La invención de esa droga genial, el Dylarama, es una muestra más de la capacidad profética de DeLillo. Cualquier que haya oído hablar del Prozac y del elevado número de adictos a esa medicina que hay en los USA sabe de qué hablo. El Dylarama ha pasado, junto al Soma a ser una de esas drogas de ficción para una posible antología de drogas de ficción –qué curioso, un inventario de sustancias que nos ayudan a montar ficciones pueden ser también inventadas-.
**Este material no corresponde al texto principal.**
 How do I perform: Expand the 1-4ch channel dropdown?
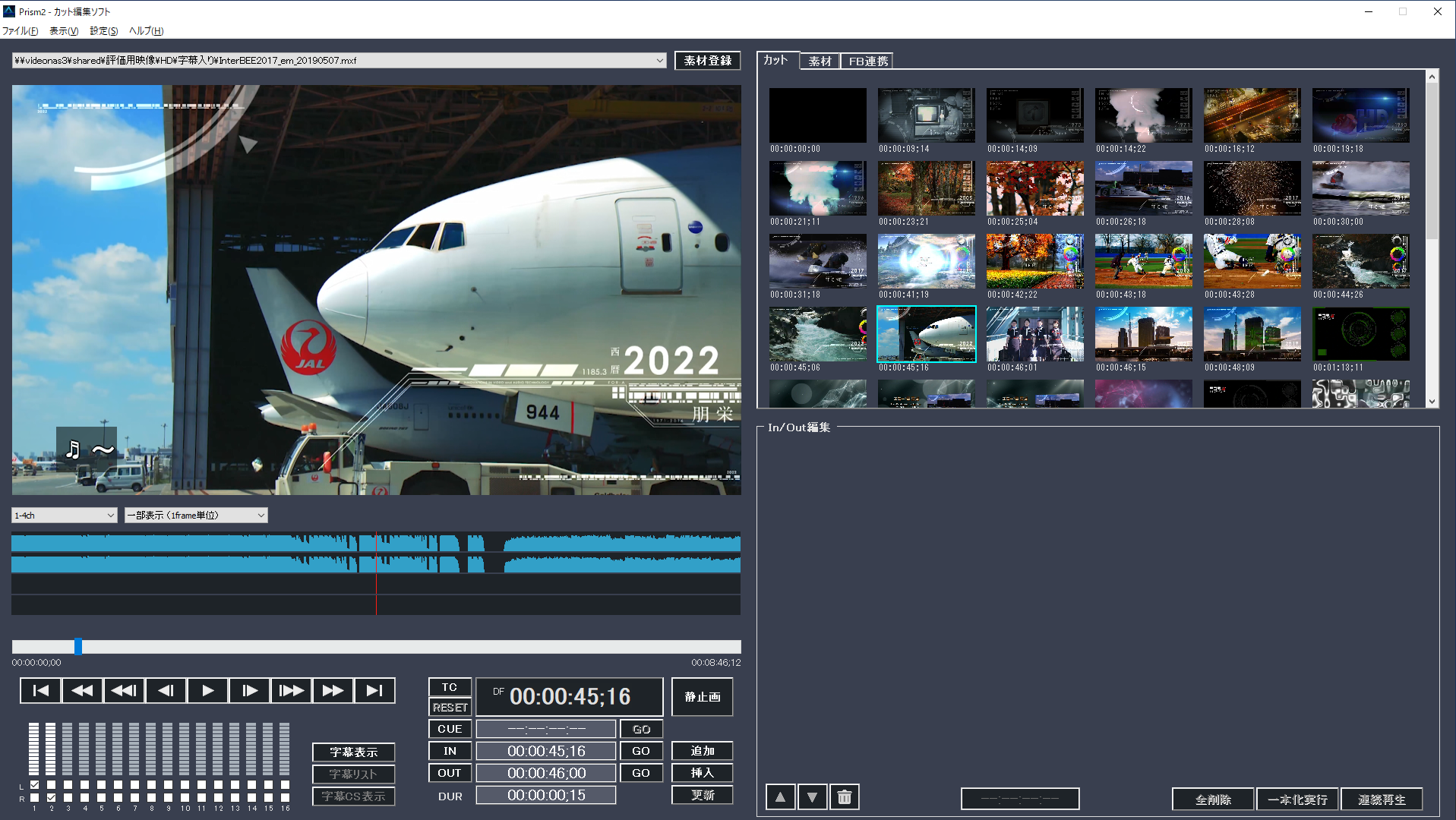[110, 516]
Sorprende los veintidós años que tiene este libro, publicado en el año 1984 resulta terriblemente actual en el mundo que retrata –tanto que José María Guelbenzu, en la reseña que publicó en Babelia decía que era del noventa y cuatro, lo que no es sorprendente porque cuando se editó Libra lo consideró una novedad editorial al hablar de la novela como “la última de su autor”, se ve que este hombre no se entera mucho de lo que sucede a su alrededor, y eso, como decía Carmen Baroja de su hermano Pío, “no es muy bueno para un novelista”-. Las referencias, el mundo que construye para que el lector deambule por él es sorprendentemente actual, si hablaran por el móvil sería como estar en el 2006. Esta novela es una verdadera delicia.
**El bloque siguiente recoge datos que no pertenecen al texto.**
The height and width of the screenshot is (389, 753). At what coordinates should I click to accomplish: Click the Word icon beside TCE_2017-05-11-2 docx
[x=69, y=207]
Como todo no puede ser perfecto, hay algo que lamentar, y es que las editoriales españolas sigan tirando por la calle de en medio a la hora de editar, sin cuidar la obra ni pensar en los lectores. No es esta la primera edición de la novela de DeLillo en España. La editó en el 1994 Circe, con la misma traducción que han usado ahora, de Gian Castelli, que está pidiendo a voces una revisión. Por poner un ejemplo, uno sólo pero significativo teniendo en cuenta que hablamos de una traducción, en un momento dado de la novela leemos algo de los internos del “asilo”, que entendemos por lo tanto como ancianos, ya que son ancianos a los que se interna en asilos. Pero no, resulta que son locos, así que se da uno cuenta de que el traductor ha convertido el asylum –manicomio u hospital psiquiátrico, a elegir- en un asilo de ancianos. Así que le asaltan a uno las dudas de cuántos “falsos amigos” habrá en la traducción.
Y, pese a esas dudas, uno sigue leyendo enganchado, fascinado por la capacidad de DeLillo de levantar una metáfora fascinantemente precisa de nuestros deseos y temores.